→ SET TASK:
Render the part of the material that opens with the line containing "Where should I click to: Open" and continues through its final line as a JSON list of strings, one string per line, with blank lines omitted.

→ Extracted records:
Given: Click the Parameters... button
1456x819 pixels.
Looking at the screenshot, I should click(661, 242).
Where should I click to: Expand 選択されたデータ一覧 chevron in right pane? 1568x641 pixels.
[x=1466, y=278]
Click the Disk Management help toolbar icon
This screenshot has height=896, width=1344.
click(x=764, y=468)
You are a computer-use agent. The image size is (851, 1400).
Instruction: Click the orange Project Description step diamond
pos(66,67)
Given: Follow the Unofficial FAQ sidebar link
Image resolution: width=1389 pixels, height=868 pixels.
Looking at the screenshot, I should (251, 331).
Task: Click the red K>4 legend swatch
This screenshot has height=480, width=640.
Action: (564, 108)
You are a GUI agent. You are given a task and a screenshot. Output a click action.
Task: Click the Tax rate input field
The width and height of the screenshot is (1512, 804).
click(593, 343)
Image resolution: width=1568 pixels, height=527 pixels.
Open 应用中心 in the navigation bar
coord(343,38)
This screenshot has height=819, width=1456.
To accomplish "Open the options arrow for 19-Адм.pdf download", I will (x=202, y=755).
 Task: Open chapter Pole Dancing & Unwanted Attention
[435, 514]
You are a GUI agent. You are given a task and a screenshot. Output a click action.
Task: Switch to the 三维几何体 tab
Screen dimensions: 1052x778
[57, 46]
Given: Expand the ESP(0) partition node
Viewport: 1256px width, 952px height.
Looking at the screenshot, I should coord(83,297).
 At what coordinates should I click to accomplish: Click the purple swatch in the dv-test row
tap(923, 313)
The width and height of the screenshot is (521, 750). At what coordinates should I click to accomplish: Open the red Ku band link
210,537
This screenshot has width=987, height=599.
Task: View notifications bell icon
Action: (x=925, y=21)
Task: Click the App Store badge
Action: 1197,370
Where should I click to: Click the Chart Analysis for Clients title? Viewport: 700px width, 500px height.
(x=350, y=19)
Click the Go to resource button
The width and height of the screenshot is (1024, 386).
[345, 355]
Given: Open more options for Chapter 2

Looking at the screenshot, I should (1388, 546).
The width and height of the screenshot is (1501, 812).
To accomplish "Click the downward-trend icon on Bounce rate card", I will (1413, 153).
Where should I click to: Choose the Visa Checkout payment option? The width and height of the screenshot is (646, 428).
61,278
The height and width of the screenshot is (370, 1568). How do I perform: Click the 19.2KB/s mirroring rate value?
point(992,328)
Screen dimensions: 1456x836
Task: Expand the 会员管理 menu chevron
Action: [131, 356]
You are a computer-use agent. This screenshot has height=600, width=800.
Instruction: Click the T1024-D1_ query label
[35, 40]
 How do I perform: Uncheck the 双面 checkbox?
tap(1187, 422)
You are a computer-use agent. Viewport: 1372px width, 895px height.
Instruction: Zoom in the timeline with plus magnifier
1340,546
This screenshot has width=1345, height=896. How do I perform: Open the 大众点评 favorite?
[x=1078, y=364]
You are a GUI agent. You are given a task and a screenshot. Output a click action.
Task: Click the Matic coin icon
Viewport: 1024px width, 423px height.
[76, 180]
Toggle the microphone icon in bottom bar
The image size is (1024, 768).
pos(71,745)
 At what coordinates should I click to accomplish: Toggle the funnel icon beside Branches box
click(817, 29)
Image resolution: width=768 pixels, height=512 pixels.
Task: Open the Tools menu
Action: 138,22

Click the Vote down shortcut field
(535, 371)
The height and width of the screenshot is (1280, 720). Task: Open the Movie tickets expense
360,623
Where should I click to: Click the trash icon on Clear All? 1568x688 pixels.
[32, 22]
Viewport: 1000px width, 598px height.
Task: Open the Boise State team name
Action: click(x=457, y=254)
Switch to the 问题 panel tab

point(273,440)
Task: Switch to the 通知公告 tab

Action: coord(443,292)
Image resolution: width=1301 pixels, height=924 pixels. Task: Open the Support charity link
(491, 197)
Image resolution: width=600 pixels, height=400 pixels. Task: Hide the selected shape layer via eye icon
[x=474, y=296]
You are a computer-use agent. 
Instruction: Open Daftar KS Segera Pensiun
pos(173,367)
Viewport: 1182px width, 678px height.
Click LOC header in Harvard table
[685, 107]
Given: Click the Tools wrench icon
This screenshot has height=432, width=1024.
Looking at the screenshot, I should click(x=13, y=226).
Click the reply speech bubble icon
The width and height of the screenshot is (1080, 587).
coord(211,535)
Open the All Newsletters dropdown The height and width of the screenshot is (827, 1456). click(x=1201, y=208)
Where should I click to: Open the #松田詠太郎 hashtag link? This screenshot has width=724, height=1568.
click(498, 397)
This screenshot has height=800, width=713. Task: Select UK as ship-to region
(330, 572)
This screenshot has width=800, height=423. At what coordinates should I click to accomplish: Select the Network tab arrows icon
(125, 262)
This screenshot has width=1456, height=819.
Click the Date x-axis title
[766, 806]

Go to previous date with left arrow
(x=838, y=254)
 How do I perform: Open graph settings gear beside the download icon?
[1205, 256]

→ EXERCISE RESULT:
[
  "Where should I click to: Open the #松田詠太郎 hashtag link? This screenshot has width=724, height=1568.",
  "click(498, 397)",
  "This screenshot has height=800, width=713. Task: Select UK as ship-to region",
  "(330, 572)",
  "This screenshot has width=800, height=423. At what coordinates should I click to accomplish: Select the Network tab arrows icon",
  "(125, 262)",
  "This screenshot has width=1456, height=819.",
  "Click the Date x-axis title",
  "[766, 806]",
  "Go to previous date with left arrow",
  "(x=838, y=254)",
  " How do I perform: Open graph settings gear beside the download icon?",
  "[1205, 256]"
]